Ron Jans, entraîneur du FC Utrecht : « Je veux toujours défendre mon peuple »

Accélérez un peu, puis mettez le corps entre les deux, hé. Alors que la sélection du FC Utrecht se réunit pour l’échauffement, l’entraîneur Ron Jans donne le coup d’envoi avec un grand sourire à un joueur qui dribble sans méfiance. Un instant plus tard, il se tient debout, les jambes écartées, pointant et applaudissant un rondo, sa veste d’entraînement zippée pour se protéger de la pluie battante.

Il s’agit de l’entraînement le plus important en vue du match de dimanche contre l’Ajax (12h15). Jans a élaboré le plan de match quelques jours plus tôt avec son équipe, mais en raison d’engagements internationaux, la sélection des matchs n’est entièrement assemblée sur le terrain d’entraînement que deux jours avant le coup d’envoi. Au bout de vingt minutes, une poignée de journalistes doivent partir, puis Jans expliquera à ses joueurs quelle est la stratégie contre l’Ajax et qui la mettra en œuvre.

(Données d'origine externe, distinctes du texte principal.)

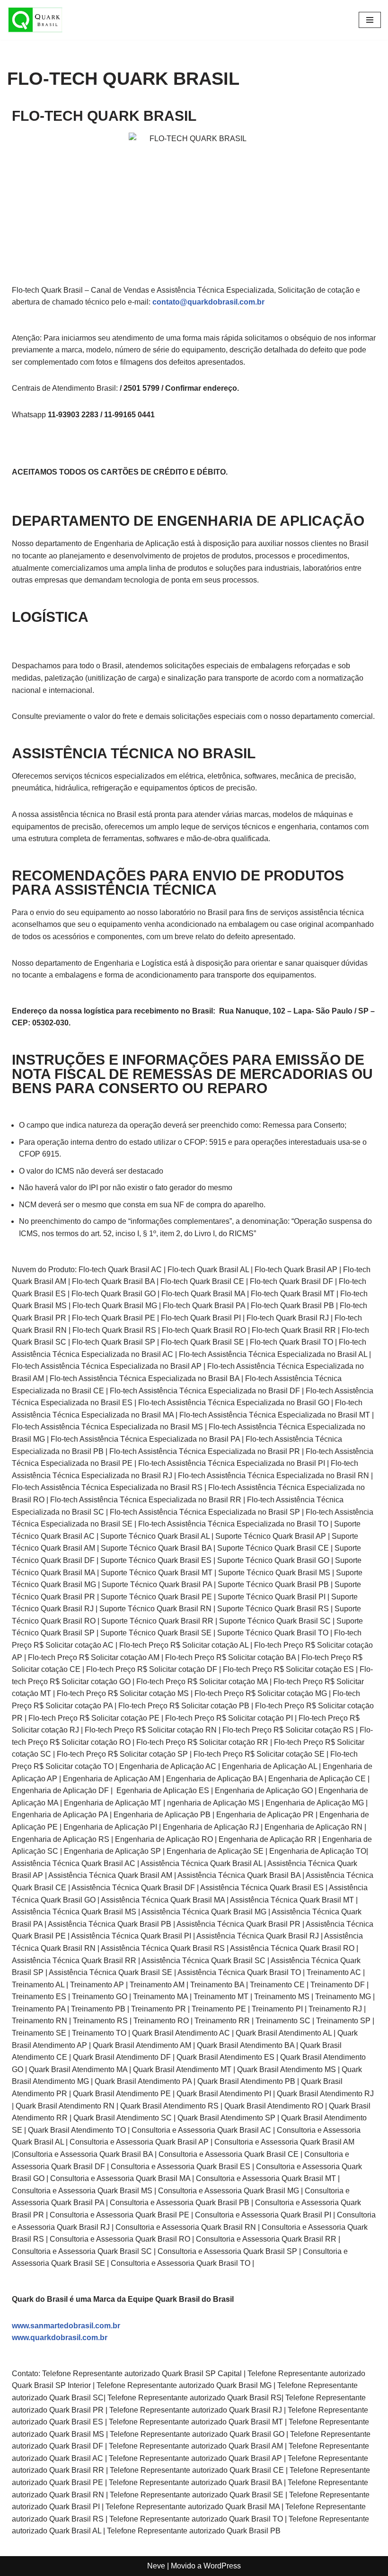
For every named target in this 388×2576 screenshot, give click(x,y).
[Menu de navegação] (370, 20)
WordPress (222, 2566)
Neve (156, 2566)
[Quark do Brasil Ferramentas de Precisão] (35, 20)
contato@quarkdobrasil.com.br (208, 302)
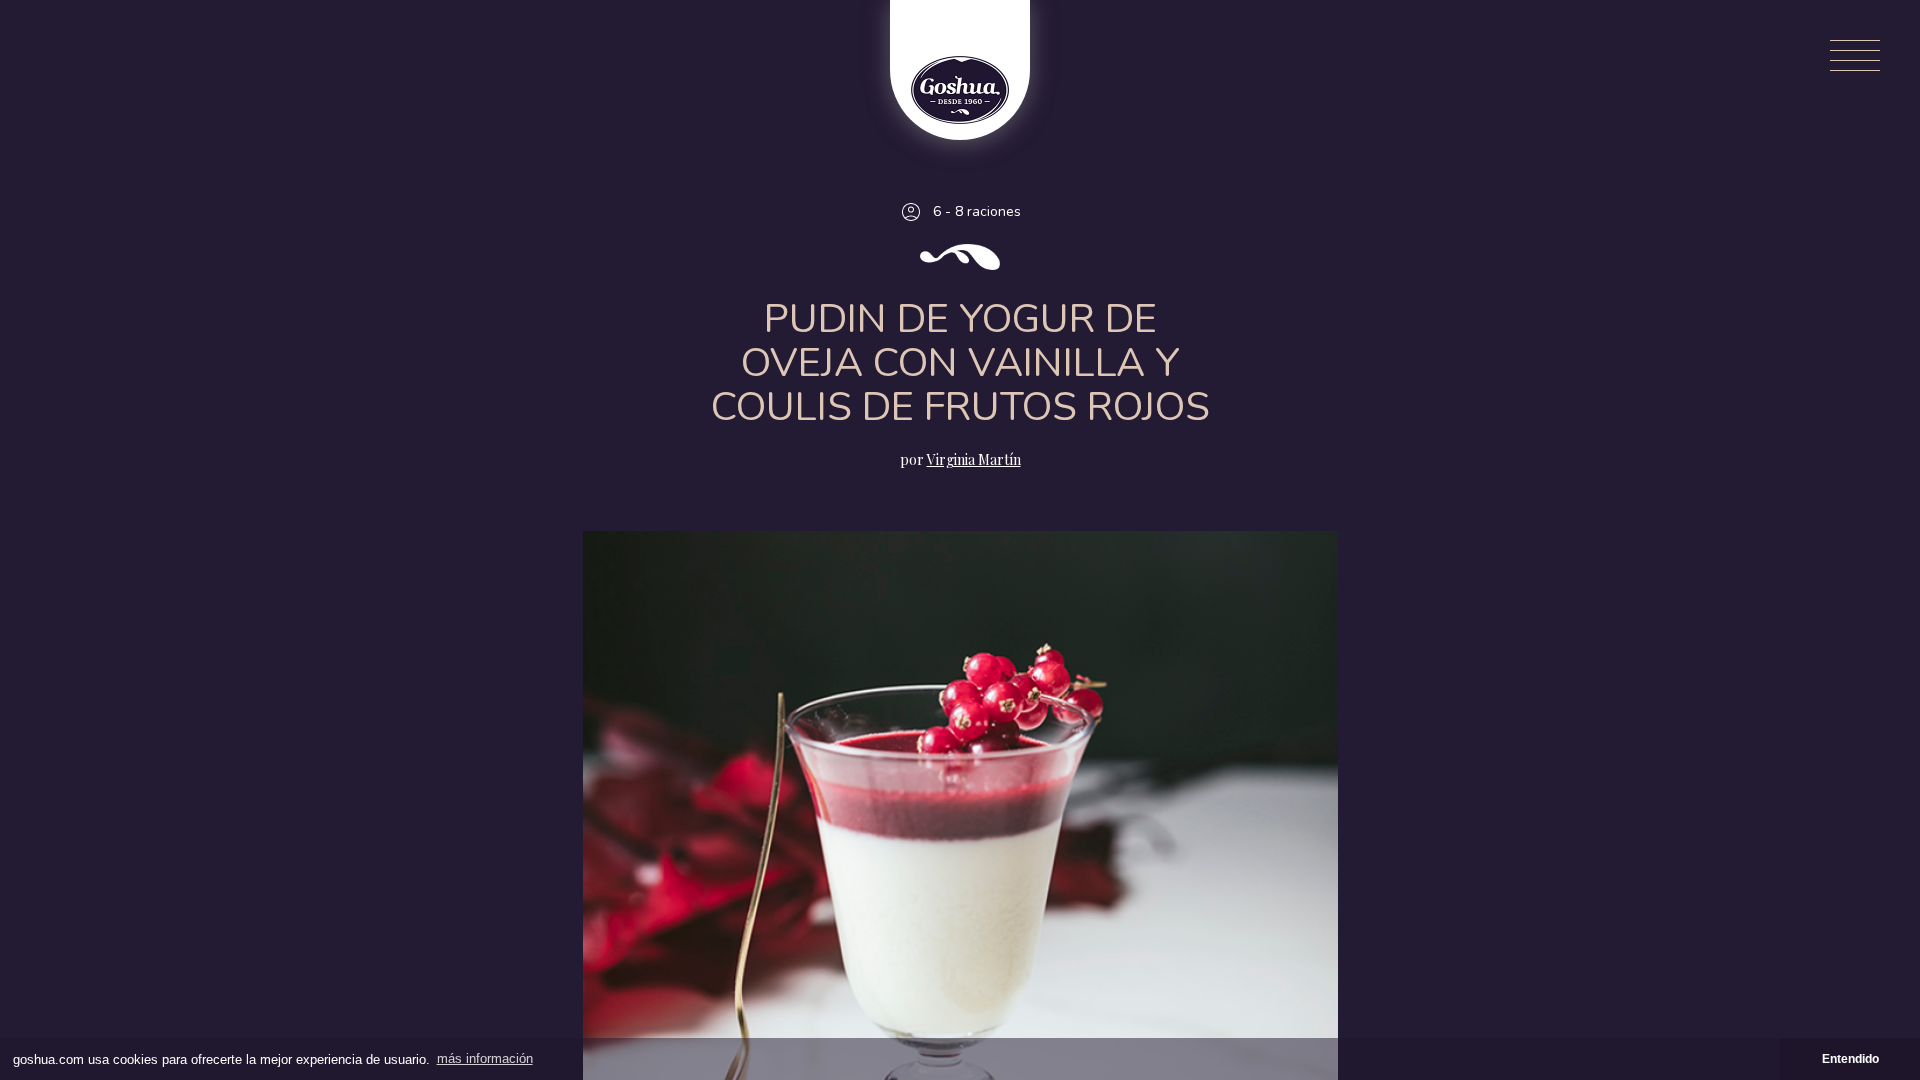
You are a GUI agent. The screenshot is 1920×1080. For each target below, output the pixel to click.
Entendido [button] (1850, 1058)
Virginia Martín (974, 459)
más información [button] (485, 1058)
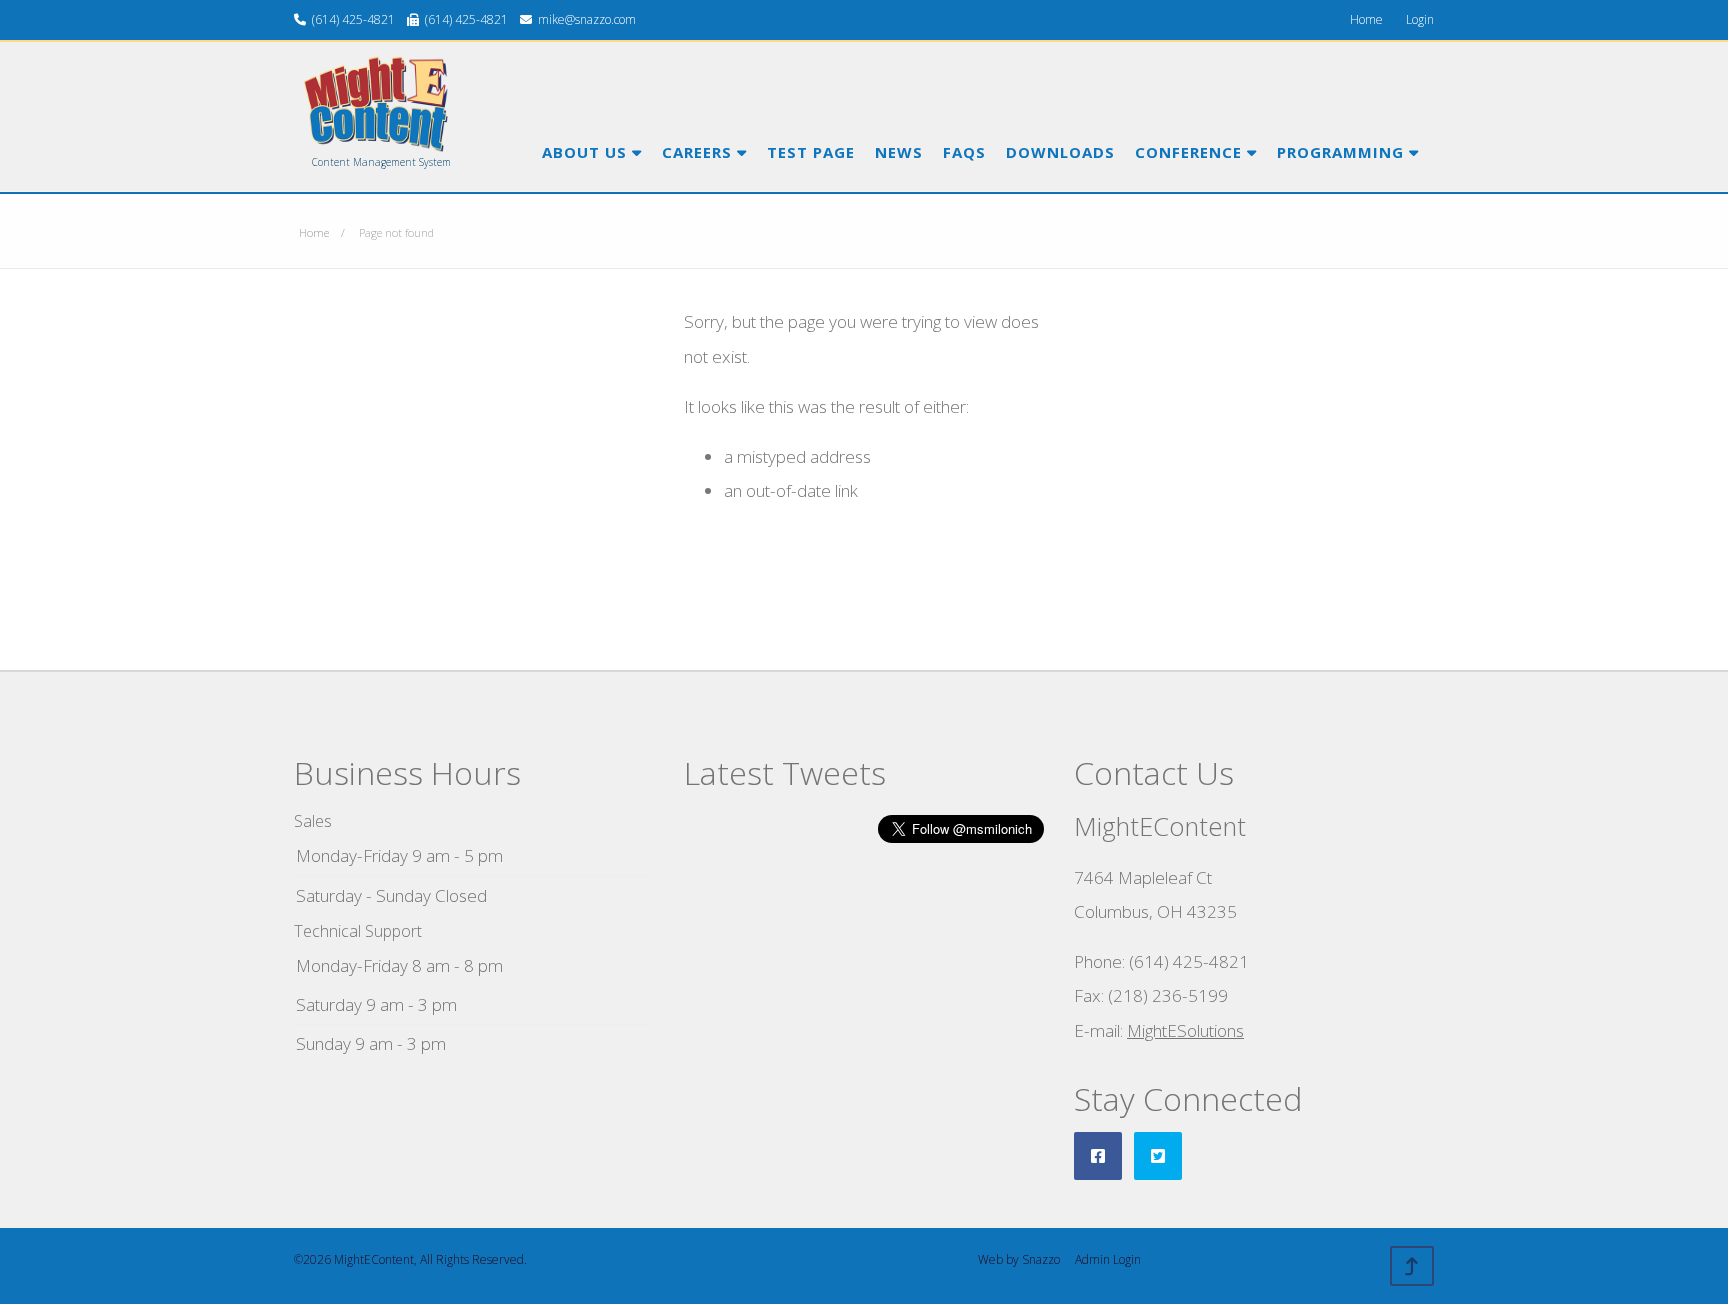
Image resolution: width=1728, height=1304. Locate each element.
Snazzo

Il a l’air détendu. Jans (65 ans) est de loin l’entraîneur le plus expérimenté sur les terrains néerlandais. Jans a été l’entraîneur-chef de 575 matches d’Eredivisie. Seuls Han Berger et Bert Jacobs, entraîneurs d’un autre siècle, peuvent se targuer d’un palmarès plus étoffé.

Pourtant, la situation au FC Utrecht est en un sens nouvelle pour lui. Jans, qui a succédé début septembre à l’entraîneur licencié Michael Silberbauer, est en dernière position. Après un bon départ, une victoire à Heracles (3-1), les trois derniers matches sous sa direction ont été perdus contre Almere City, Volendam et NEC, des clubs aux moyens financiers, à l’ambition et aux supporters nettement inférieurs à ceux du FC Utrecht. Ce n’est qu’avec le prochain adversaire de l’Ajax, seizième de la compétition, que la différence entre les attentes et la réalité est plus grande.

« Alors vous pouvez dire que c’est une crise, oui », a déclaré Jans par téléphone plus tôt dans la semaine. Comparé à l’entraîneur de l’Ajax Maurice Steijn, il a néanmoins une vie facile, ajoute immédiatement Jans. « J’ai été – et j’espère que cela restera ainsi – relativement à l’abri du danger. Bien sûr, je suis nouveau, la plupart des gens me font confiance. Maurice est sous beaucoup plus de pression et à l’Ajax, tout est de toute façon beaucoup plus intense. Je lui souhaite bonne chance. »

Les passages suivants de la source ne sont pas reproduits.